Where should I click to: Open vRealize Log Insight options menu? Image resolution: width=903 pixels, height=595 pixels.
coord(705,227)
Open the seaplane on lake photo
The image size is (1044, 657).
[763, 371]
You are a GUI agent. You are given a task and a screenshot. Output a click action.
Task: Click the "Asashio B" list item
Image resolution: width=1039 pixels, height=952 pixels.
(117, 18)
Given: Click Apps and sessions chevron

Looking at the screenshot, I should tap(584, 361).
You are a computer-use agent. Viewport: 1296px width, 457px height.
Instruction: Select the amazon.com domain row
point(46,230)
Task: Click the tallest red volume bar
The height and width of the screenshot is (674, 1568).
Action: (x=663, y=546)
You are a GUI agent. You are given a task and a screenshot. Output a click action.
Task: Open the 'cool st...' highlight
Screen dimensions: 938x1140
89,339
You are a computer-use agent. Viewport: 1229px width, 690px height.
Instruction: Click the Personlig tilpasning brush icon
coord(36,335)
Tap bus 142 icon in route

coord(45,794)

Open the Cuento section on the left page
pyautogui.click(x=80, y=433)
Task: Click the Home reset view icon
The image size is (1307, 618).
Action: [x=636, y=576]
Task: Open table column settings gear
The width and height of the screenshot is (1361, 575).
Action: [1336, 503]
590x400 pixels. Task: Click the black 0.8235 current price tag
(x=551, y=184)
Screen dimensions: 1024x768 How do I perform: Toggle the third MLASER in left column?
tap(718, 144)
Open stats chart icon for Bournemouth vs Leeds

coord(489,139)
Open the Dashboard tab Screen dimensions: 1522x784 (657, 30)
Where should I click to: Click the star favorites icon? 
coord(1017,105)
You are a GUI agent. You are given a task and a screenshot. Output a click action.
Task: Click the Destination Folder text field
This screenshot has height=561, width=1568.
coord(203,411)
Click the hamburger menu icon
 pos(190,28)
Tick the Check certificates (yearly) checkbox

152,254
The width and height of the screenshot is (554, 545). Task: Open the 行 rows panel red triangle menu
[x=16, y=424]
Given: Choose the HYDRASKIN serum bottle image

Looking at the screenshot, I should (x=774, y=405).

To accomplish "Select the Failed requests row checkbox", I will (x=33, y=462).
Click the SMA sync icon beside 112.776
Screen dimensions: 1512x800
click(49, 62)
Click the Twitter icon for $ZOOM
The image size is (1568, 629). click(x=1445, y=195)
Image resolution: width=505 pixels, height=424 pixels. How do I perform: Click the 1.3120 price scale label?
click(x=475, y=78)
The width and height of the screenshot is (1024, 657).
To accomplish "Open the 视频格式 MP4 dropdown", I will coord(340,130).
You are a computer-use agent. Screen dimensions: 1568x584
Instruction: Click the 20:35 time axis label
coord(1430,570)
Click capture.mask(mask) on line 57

» **ASSIGNED TASK**: The answer should be a single number: how many lines in the entries contain "computer".

» **REPLY TO THE TASK**: 3